Physics Nobel Prize 2021 for Klaus Hasselmann
Klaus Hasselmann (in the middle) was Director at the Max Planck Institute for Meteorology in Hamburg from 1975 to November 1999 and Scientific Director at the German Climate Computing Centre from 1988 to 1999. | © Ill. Niklas Elmehed © Nobel Prize Outreach

Physics Nobel Prize 2021 for Klaus Hasselmann

Klaus Hasselmann, founding Director of the Max Planck Institute for Meteorology, receives the Nobel Prize in Physics 2021 together with Syukuro Manabe (USA) and Giorgio Parisi (Italy)

5. October 2021 | by Dr. Annette Kirk / Max-Planck-Institut für Meteorologie, Hamburg

Klaus Hasselmann and Syukuro Manabe are honoured for their fundamental contributions to climate research, Giogio Parisi for his research on disordered materials and random processes. Klaus Hasselmann developed a model that linked together weather and climate, demonstrating how short-term phenomena such as precipitation are related to long-term developments such as ocean currents. This helped to explain why climate models can deliver reliable predictions despite short-term weather fluctuations. His methods have been used to prove that the increased temperature in the atmosphere is due to human emissions of carbon dioxide.

Klaus Hasselmann was Director at the Max Planck Institute for Meteorology in Hamburg from 1975 to November 1999 and Scientific Director at the German Climate Computing Centre from 1988 to 1999.

The 89-year-old investigated human-made climate change and the greenhouse effect early on. "In 30 to 100 years, depending on how much fossil fuel we consume, we will face a very significant climate change. Climate zones will shift, precipitation will be distributed differently. Then we will no longer be able to talk about random results," he said in a 1988 interview. "We should realise that we are entering a situation where there is no turning back."

The emeritus director at the MPI for Meteorology developed a model that links weather and climate, helping to answer the question of why climate models can be reliable despite changeable and chaotic weather. He also developed methods for identifying specific signals that natural phenomena and human activities imprint in the climate, demonstrating that increased atmospheric temperatures can be linked to human carbon dioxide emissions.

Pioneer of Earth system science

Martin Stratmann, President of the Max Planck Society, warmly congratulated Klaus Hasselmann on winning the Nobel Prize in Physics. "As the founding director of our Max Planck Institute for Meteorology, Hasselmann, together with his colleagues in Hamburg, as well as the scientists at the Max Planck Institute for Chemistry in Mainz, was instrumental in advancing Earth system science in Germany in the 1970s and 1980s and making it internationally relevant.
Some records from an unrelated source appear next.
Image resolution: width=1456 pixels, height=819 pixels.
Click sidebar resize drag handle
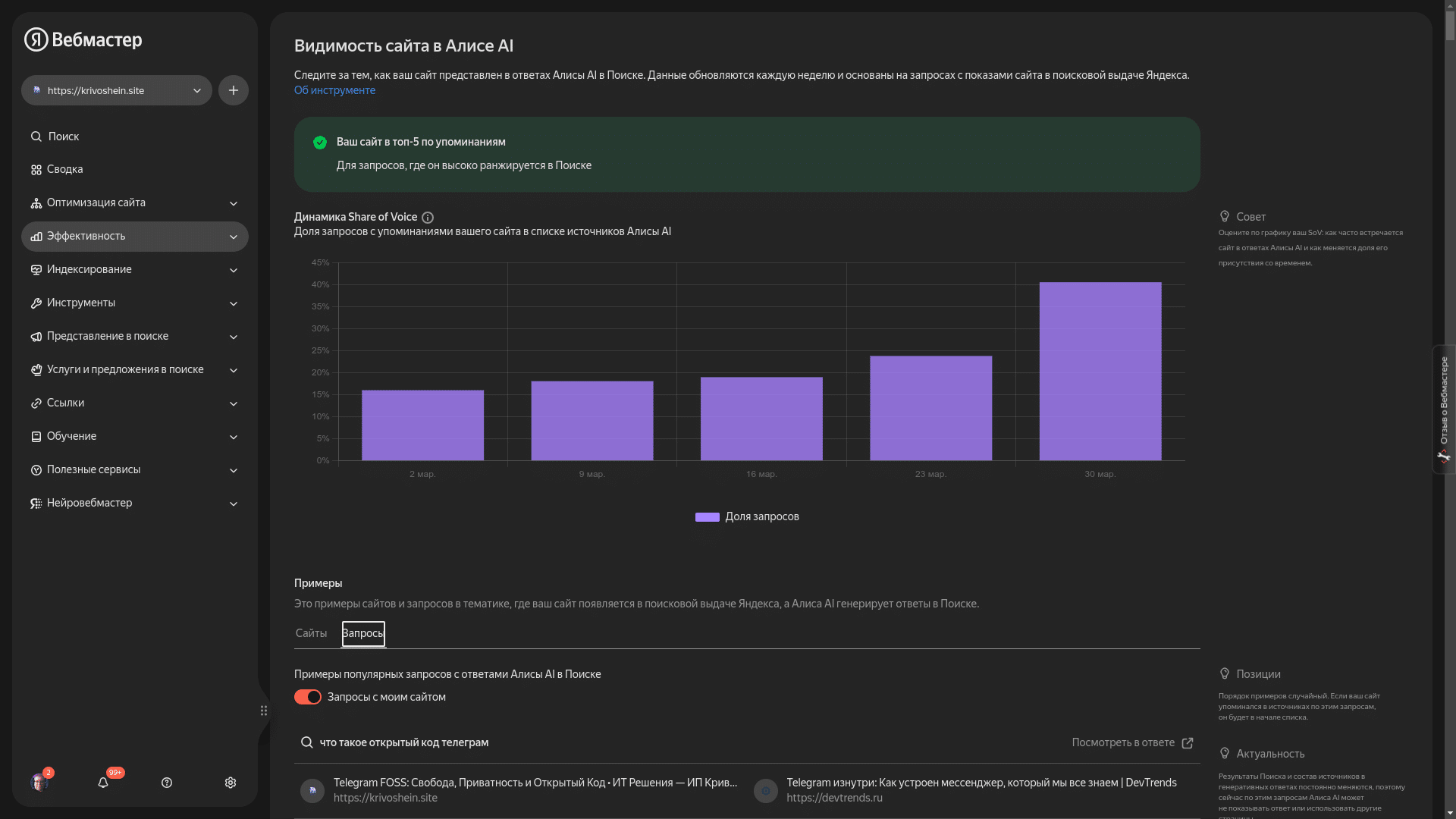[264, 711]
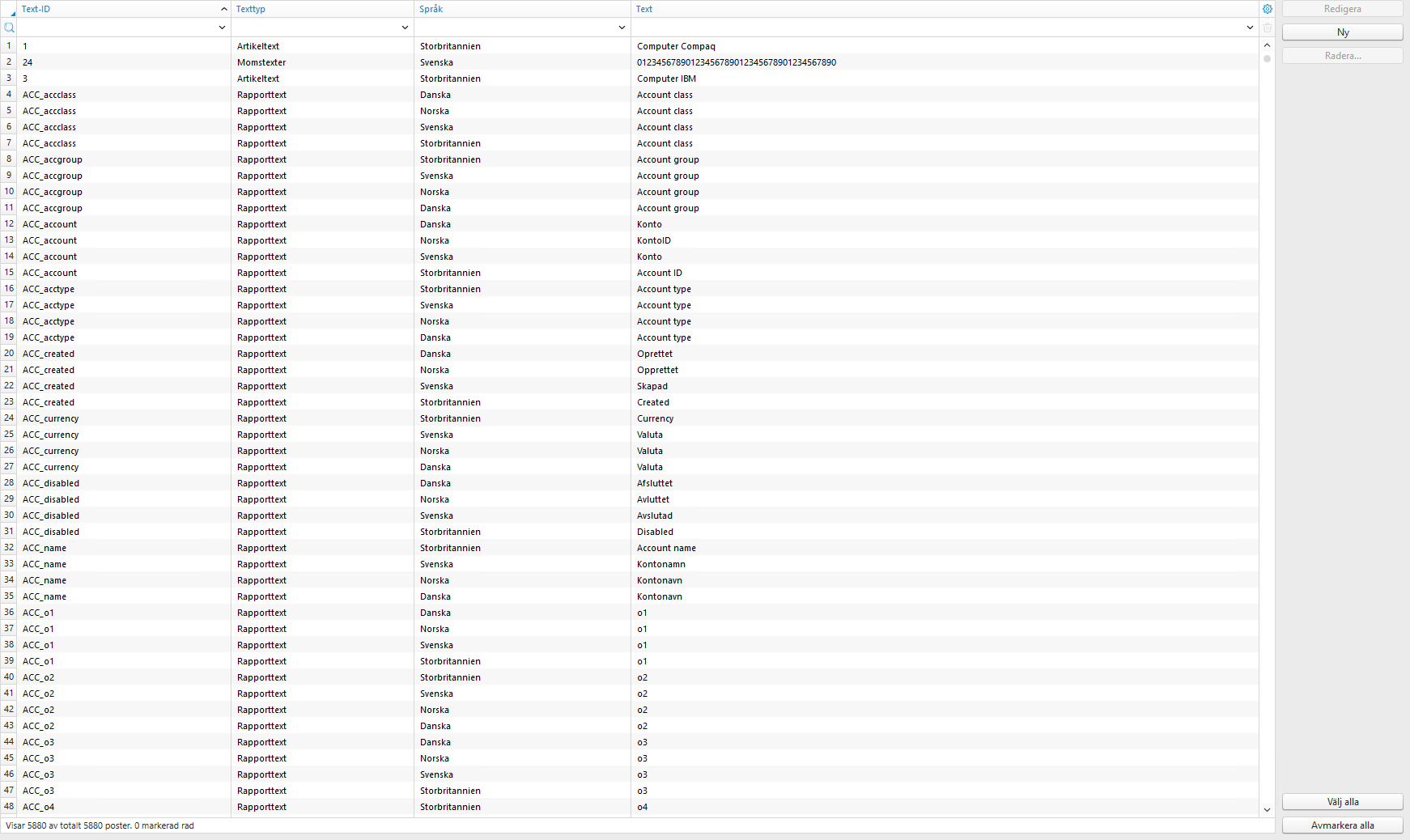Click the scrollbar up arrow
This screenshot has width=1410, height=840.
point(1268,45)
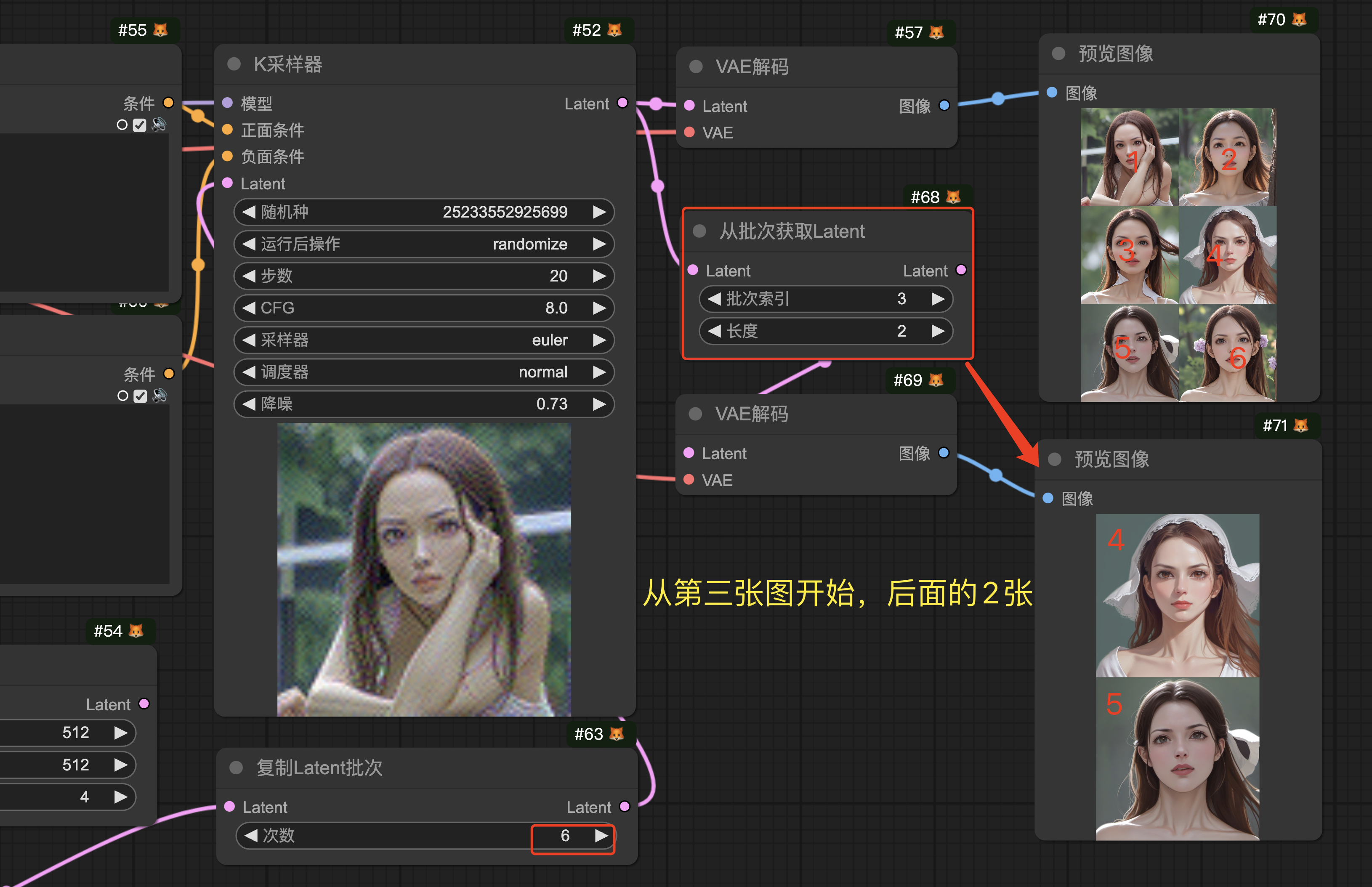Click the fox icon beside #68 label
The image size is (1372, 887).
coord(953,197)
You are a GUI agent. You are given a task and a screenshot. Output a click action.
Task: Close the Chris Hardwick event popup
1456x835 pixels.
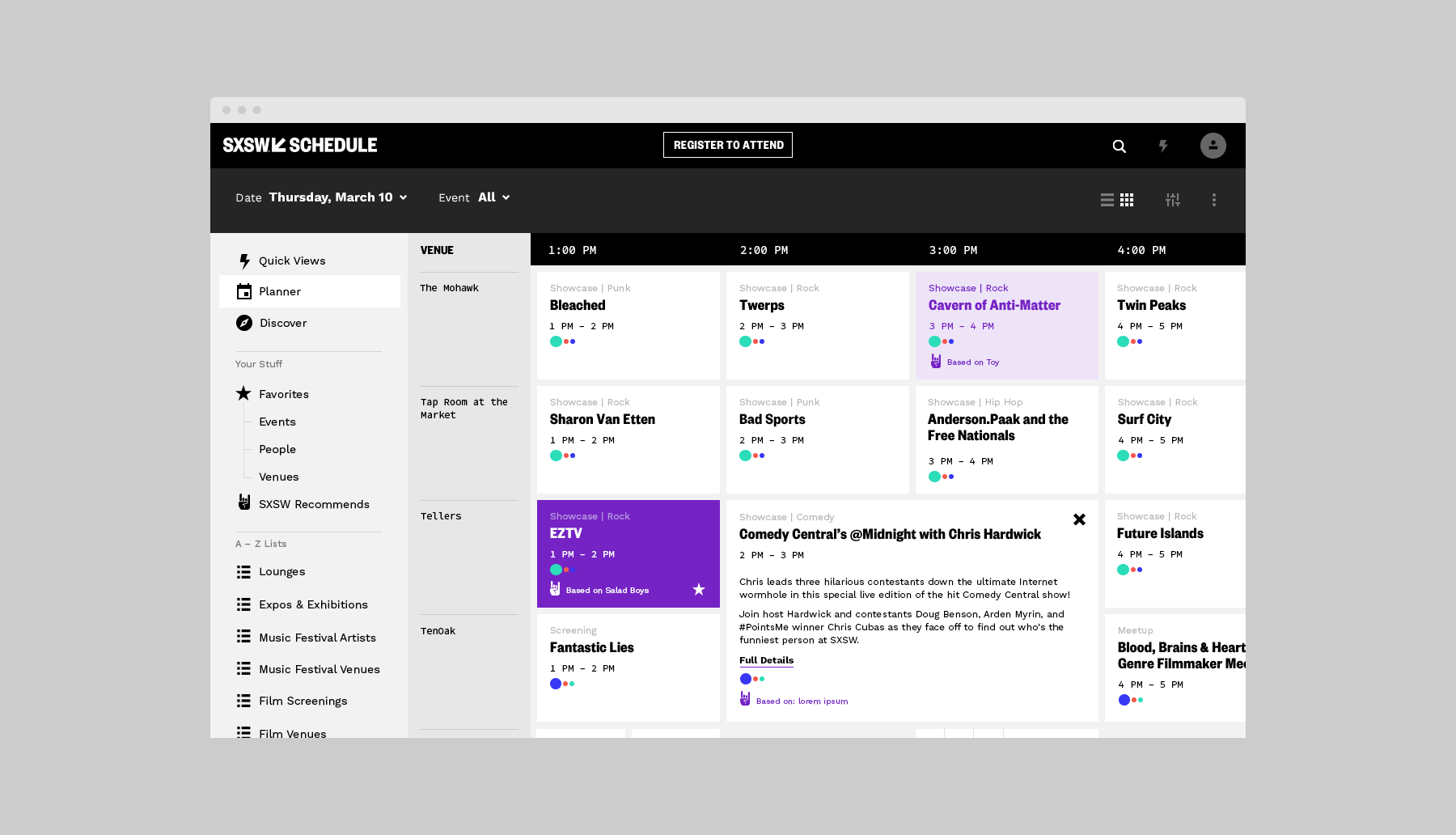[1079, 519]
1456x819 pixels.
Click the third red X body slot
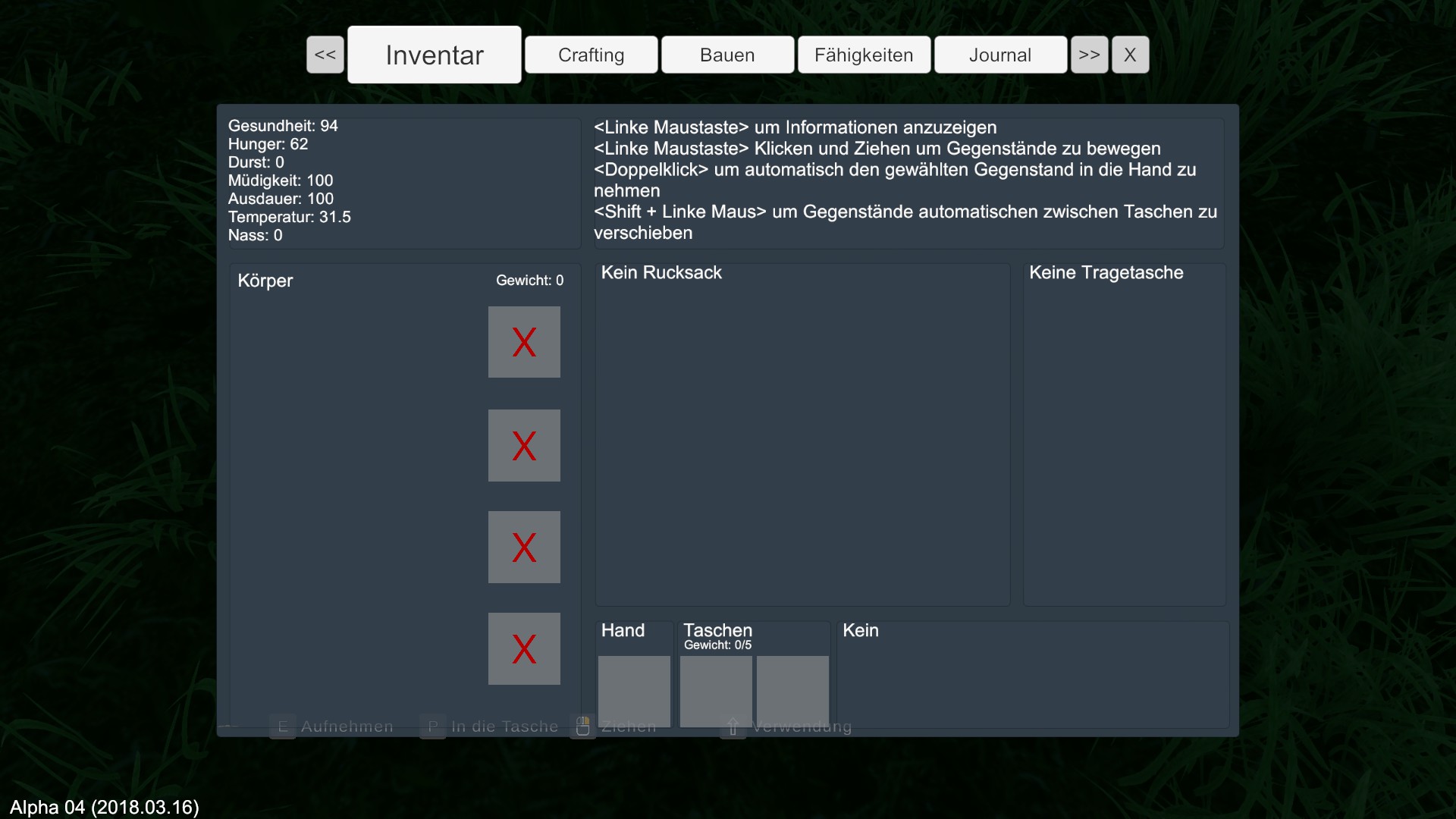click(524, 547)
The fact that this has resulted in two Nobel Prizes – the Nobel Prize for Chemistry to Paul Crutzen in 1995 and now, 26 years later, the Nobel Prize for Physics to Klaus Hasselmann – is a tremendous success for the Max Planck Society and at the same time confirms our sense of obligation to the continuance of climate research for the benefit of humanity."

Nobel Prize in Physics for the second time in a row

Already last year, a Max Planck scientist was honoured with the highest scientific award in physics. Reinhard Genzel, Director at the Max Planck Institute for Extraterrestrial Physics in Garching, received the Nobel Prize in Physics 2020 together with Roger Penrose and Andrea Ghez. The Royal Swedish Academy honoured the scientists for their research on black holes.

As in the previous year, the Nobel Prizes are endowed with ten million Swedish kronor (about 980,000 euros) per category. The prestigious Nobel medals and diplomas are traditionally awarded on 10 December, the anniversary of the death of prize donor and dynamite inventor Alfred Nobel.